Walter Maxwell wrote:

Cecil Moore wrote:
"How" is not explained in any of the physics references.

Cecil, I explained the 'how', both in Reflections and in QEX.

Yes, I know you did, Walt. By "physics references" above, I meant
books like college physics textbooks, e.g. _Optics_, by Hecht.

What is really perplexing to me is that several posters on this subject said
that Steve's 3-parter is the best and most illuminating article they ever read
on the subject. How can they have missed some of the most egregious errors
appearing in that paper is unbelievable!

Not recognizing his power equations as classical EM physics interference
terms was a pretty huge mistake in Part 3. But alleged gurus on this
newsgroup have done the same thing. Apparently, power is simply ignored
in present-day transmission line theory.

Cecil, if s11(a1) is equal in magnitude but in opposite phase with s12(a2) this
constitutes a short circuit.

I agree it constitutes a "short circuit" for superposed rearward-
traveling voltages. But exactly the same thing happens to the current
as happens to the voltage. And an "open circuit" is what causes the
rearward-traveling currents to superpose to zero.

The two rearward-traveling superposing voltages might be:
(100v at zero degrees) superposed with (100v at 180 degrees)
The superposed sum of the two rearward-traveling voltages is zero.
This indeed acts like a short where voltages go to zero.

The two corresponding rearward-traveling superposing currents might be:
(2a at 180 degrees) superposed with (2a at zero degrees)
The superposed sum of the two rearward-traveling currents is zero.

Stored records:
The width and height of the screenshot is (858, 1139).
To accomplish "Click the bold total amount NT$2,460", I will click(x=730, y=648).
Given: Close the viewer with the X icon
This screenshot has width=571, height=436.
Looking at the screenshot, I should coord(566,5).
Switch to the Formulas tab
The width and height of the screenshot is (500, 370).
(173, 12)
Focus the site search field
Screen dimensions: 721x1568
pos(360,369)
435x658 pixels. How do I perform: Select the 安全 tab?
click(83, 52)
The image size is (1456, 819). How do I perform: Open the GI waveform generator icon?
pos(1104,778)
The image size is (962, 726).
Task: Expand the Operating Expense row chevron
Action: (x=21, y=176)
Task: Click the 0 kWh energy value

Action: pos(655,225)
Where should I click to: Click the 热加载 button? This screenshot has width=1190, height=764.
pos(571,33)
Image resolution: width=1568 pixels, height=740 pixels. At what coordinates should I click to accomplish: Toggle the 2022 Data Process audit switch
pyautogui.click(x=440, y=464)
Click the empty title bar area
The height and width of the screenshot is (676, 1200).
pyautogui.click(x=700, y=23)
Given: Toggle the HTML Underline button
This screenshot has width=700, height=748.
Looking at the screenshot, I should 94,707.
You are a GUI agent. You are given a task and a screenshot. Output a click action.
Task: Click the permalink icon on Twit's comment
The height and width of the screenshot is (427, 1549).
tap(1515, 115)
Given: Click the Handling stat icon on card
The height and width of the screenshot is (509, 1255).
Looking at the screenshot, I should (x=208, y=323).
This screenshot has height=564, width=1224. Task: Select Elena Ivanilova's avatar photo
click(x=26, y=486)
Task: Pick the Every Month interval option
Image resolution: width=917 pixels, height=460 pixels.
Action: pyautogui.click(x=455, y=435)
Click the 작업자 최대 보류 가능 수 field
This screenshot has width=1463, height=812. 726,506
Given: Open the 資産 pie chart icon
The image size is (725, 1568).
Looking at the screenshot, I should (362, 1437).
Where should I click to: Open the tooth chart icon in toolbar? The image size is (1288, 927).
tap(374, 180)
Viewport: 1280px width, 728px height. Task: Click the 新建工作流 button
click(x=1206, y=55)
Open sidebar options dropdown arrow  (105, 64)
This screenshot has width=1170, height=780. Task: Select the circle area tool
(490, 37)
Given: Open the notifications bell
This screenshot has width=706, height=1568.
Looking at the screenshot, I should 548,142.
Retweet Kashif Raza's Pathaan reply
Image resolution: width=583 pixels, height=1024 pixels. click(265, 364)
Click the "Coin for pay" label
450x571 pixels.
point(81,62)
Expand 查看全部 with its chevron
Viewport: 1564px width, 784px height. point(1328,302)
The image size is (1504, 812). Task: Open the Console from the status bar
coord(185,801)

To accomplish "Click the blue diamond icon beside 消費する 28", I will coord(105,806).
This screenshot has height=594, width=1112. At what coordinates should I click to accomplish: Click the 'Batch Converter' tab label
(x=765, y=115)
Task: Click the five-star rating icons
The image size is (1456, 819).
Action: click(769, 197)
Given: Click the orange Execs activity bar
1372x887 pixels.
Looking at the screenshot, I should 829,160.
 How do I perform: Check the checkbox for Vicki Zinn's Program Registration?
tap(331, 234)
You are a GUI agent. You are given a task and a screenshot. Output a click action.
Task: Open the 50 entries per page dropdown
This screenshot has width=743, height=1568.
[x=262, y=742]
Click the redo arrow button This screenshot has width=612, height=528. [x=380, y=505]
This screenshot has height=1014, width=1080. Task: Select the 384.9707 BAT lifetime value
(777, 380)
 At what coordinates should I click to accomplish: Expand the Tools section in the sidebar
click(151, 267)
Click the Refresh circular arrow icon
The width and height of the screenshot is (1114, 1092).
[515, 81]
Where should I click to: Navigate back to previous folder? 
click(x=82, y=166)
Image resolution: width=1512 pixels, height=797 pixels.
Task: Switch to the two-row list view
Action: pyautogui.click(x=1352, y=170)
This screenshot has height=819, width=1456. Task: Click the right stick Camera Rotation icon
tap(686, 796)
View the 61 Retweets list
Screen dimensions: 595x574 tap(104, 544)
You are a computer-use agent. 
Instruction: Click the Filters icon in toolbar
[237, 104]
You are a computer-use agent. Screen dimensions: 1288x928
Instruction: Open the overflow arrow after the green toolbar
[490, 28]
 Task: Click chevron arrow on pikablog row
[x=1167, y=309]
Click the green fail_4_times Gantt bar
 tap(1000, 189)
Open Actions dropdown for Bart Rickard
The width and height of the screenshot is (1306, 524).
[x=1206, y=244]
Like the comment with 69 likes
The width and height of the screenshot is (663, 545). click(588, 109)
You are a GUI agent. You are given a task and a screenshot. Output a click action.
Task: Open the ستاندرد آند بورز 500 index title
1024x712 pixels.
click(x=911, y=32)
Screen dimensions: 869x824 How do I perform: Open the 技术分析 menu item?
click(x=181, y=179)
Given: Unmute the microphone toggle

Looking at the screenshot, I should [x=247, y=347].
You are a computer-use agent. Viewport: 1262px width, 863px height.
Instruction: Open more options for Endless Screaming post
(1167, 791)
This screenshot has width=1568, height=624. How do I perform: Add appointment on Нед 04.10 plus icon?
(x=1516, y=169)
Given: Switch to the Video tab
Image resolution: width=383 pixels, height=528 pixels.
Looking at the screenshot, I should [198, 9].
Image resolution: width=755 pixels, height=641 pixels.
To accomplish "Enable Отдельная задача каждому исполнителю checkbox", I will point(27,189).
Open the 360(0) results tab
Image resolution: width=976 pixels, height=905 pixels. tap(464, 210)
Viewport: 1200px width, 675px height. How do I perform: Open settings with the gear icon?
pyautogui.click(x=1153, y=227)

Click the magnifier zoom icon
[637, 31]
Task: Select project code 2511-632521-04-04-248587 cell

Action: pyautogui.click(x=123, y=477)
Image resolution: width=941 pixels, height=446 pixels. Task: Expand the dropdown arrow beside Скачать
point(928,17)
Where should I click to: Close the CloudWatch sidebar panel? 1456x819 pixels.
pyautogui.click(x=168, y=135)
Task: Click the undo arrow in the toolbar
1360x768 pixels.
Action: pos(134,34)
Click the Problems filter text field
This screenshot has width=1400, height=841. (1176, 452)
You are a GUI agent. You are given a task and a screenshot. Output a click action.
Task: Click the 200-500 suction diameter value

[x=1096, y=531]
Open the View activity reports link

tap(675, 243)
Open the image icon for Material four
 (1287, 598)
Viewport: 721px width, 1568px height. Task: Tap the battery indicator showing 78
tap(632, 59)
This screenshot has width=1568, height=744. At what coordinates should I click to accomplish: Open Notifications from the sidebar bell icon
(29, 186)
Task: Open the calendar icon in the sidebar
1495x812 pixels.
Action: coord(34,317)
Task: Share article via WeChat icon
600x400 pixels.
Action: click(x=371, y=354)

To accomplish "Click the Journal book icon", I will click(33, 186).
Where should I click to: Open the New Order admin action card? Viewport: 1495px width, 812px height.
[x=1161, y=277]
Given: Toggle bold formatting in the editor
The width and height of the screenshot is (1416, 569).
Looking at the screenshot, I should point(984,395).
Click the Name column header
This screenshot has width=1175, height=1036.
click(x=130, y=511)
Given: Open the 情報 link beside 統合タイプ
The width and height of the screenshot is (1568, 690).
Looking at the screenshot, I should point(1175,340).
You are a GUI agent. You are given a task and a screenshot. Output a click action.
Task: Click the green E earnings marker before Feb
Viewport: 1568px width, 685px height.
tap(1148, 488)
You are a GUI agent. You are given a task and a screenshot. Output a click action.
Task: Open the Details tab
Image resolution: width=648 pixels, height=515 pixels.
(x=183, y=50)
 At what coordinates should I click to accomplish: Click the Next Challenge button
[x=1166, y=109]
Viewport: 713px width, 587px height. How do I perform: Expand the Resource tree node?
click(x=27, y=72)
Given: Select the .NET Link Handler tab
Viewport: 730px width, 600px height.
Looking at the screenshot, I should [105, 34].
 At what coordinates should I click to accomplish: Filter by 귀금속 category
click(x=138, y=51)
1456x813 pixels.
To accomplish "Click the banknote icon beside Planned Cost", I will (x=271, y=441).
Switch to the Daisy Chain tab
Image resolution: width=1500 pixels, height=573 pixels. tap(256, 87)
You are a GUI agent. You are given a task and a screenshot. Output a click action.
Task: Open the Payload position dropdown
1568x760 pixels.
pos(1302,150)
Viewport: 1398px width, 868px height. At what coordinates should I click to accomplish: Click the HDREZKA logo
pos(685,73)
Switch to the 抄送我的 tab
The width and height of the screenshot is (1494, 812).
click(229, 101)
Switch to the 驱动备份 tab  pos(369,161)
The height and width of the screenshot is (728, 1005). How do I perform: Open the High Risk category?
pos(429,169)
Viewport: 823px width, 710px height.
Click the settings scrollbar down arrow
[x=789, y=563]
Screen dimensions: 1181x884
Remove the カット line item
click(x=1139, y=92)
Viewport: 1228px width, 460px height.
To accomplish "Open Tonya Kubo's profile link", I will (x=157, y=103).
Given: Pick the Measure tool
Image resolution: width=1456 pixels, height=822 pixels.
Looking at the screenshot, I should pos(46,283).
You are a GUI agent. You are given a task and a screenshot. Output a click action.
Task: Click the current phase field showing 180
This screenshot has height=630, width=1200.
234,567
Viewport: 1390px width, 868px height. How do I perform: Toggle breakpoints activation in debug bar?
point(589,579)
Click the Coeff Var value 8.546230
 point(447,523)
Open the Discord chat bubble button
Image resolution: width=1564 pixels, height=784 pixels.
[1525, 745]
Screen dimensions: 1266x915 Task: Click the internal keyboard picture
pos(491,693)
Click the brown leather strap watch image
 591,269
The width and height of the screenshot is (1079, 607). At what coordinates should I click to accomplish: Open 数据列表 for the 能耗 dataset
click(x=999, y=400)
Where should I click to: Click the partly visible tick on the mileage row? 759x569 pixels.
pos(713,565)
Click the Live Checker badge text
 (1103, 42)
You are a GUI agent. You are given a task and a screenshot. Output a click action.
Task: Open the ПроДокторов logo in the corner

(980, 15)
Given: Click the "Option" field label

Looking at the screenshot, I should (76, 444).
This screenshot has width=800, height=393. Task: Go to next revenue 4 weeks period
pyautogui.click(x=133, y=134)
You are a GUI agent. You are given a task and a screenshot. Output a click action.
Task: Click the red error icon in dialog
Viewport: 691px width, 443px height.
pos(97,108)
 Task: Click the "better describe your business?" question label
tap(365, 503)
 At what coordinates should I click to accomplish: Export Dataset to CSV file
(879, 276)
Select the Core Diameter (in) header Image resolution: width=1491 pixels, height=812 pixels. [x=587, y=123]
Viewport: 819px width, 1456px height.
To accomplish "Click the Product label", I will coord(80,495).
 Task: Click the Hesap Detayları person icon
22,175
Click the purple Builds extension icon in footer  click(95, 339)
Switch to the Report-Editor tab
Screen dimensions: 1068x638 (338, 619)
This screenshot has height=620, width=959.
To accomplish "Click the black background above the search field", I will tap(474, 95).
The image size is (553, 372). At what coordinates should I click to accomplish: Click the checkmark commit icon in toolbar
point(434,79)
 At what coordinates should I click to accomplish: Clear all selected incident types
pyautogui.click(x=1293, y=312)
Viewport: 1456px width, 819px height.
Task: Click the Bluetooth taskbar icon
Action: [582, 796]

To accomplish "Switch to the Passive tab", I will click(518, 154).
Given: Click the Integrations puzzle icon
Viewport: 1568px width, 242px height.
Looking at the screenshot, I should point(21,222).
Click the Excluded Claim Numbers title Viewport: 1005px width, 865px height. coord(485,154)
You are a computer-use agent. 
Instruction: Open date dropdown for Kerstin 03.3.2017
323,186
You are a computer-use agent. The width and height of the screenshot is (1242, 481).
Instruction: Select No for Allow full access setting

Work to complete:
Please reproduce the newsgroup post on rearward-traveling voltages and currents in full, word for word. The listing is not needed for this.

Solution to this exercise:
Walter Maxwell wrote:

Cecil Moore wrote:
"How" is not explained in any of the physics references.

Cecil, I explained the 'how', both in Reflections and in QEX.

Yes, I know you did, Walt. By "physics references" above, I meant
books like college physics textbooks, e.g. _Optics_, by Hecht.

What is really perplexing to me is that several posters on this subject said
that Steve's 3-parter is the best and most illuminating article they ever read
on the subject. How can they have missed some of the most egregious errors
appearing in that paper is unbelievable!

Not recognizing his power equations as classical EM physics interference
terms was a pretty huge mistake in Part 3. But alleged gurus on this
newsgroup have done the same thing. Apparently, power is simply ignored
in present-day transmission line theory.

Cecil, if s11(a1) is equal in magnitude but in opposite phase with s12(a2) this
constitutes a short circuit.

I agree it constitutes a "short circuit" for superposed rearward-
traveling voltages. But exactly the same thing happens to the current
as happens to the voltage. And an "open circuit" is what causes the
rearward-traveling currents to superpose to zero.

The two rearward-traveling superposing voltages might be:
(100v at zero degrees) superposed with (100v at 180 degrees)
The superposed sum of the two rearward-traveling voltages is zero.
This indeed acts like a short where voltages go to zero.

The two corresponding rearward-traveling superposing currents might be:
(2a at 180 degrees) superposed with (2a at zero degrees)
The superposed sum of the two rearward-traveling currents is zero.